Reproduce the passage of the OAuth email reply below, beginning with the words "This is my point." and ending with "it is perspective.".

**DOCUMENT EXTRACT**
---------------

This is my point.

>From a security perspective we have a server based confidential client.
 The fact that it has a angular or other JS UI protected by a cookie seems
to not be especially relucent to OAuth.

Perhaps from the developer point of view they have a JS SPA and the only
difference to them is in one case they are including the OAuth client and
in the other they are using a server based proxy. So they see it as the
same.

Perhaps it is perspective.

On Mon, Dec 3, 2018, 12:44 AM Aaron Parecki <aa...@parecki.com wrote:

> In this type of deployment, as far as OAuth is concerned, isn't the
> backend web server a confidential client? Is there even anything unique to
> this situation as far as OAuth security goes?
>
> I wouldn't have expected an Angular app that talks to its own server
> backend that's managing OAuth credentials to fall under the umbrella of
> this BCP.

---------------

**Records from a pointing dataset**
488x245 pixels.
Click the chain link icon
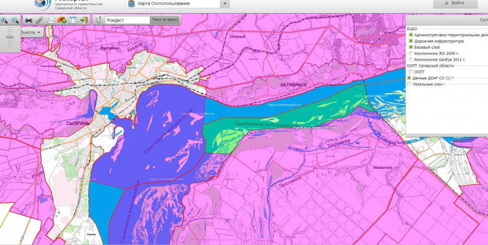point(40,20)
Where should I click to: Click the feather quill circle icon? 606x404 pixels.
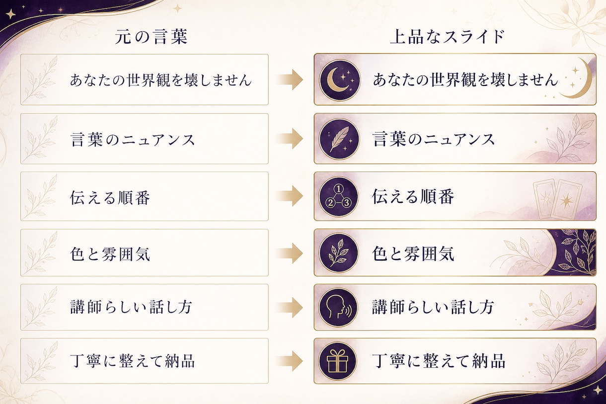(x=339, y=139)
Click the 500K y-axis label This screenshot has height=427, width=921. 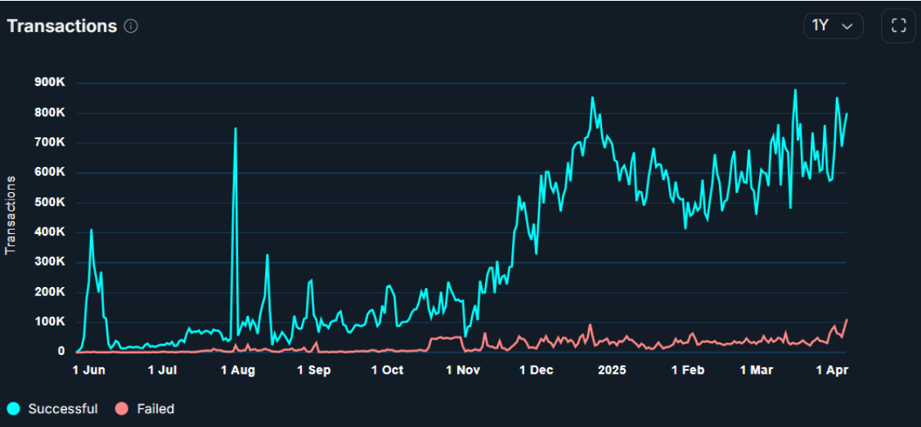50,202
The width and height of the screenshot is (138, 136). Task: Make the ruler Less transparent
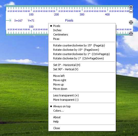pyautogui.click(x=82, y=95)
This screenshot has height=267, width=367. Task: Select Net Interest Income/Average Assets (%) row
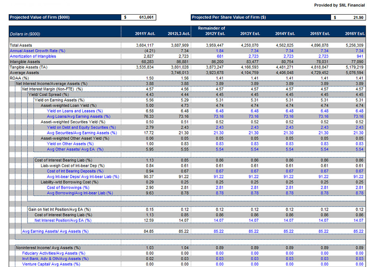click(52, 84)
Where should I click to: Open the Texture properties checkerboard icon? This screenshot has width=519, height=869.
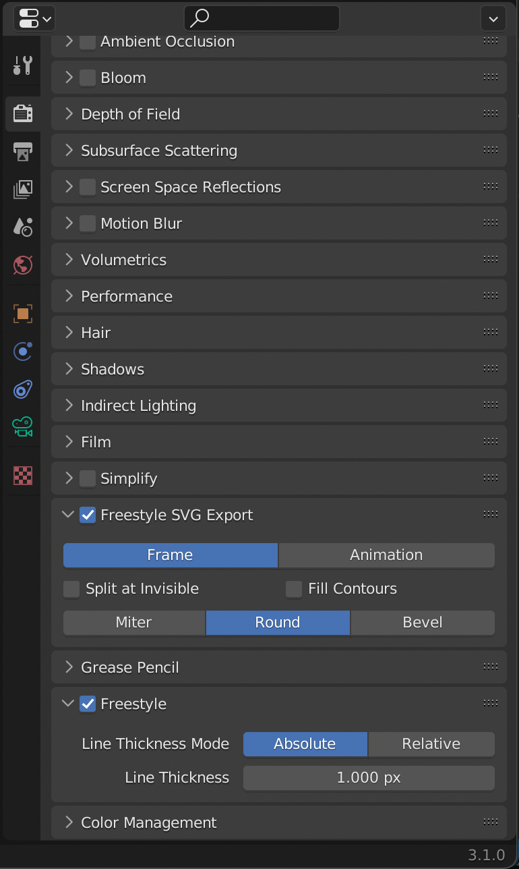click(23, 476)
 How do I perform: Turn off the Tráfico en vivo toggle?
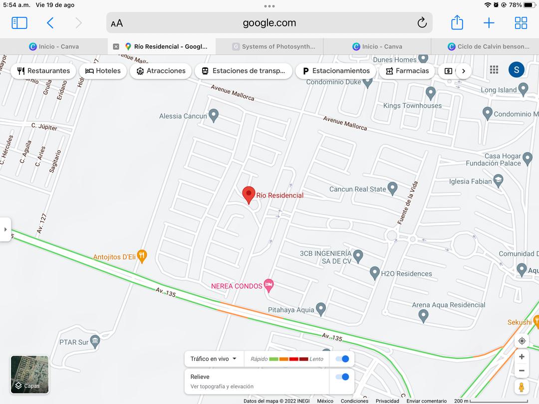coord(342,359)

---------------

**EXERCISE ANSWER**
This is my point.

>From a security perspective we have a server based confidential client.
 The fact that it has a angular or other JS UI protected by a cookie seems
to not be especially relucent to OAuth.

Perhaps from the developer point of view they have a JS SPA and the only
difference to them is in one case they are including the OAuth client and
in the other they are using a server based proxy. So they see it as the
same.

Perhaps it is perspective.